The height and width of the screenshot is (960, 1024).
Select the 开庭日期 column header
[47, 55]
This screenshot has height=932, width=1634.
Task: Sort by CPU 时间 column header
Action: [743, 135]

What is required: Reproduce every one of the entries above word for word, keeping each line unchanged.

Exercise result:
The height and width of the screenshot is (960, 1024).
Select the 开庭日期 column header
[47, 55]
This screenshot has height=932, width=1634.
Task: Sort by CPU 时间 column header
Action: [743, 135]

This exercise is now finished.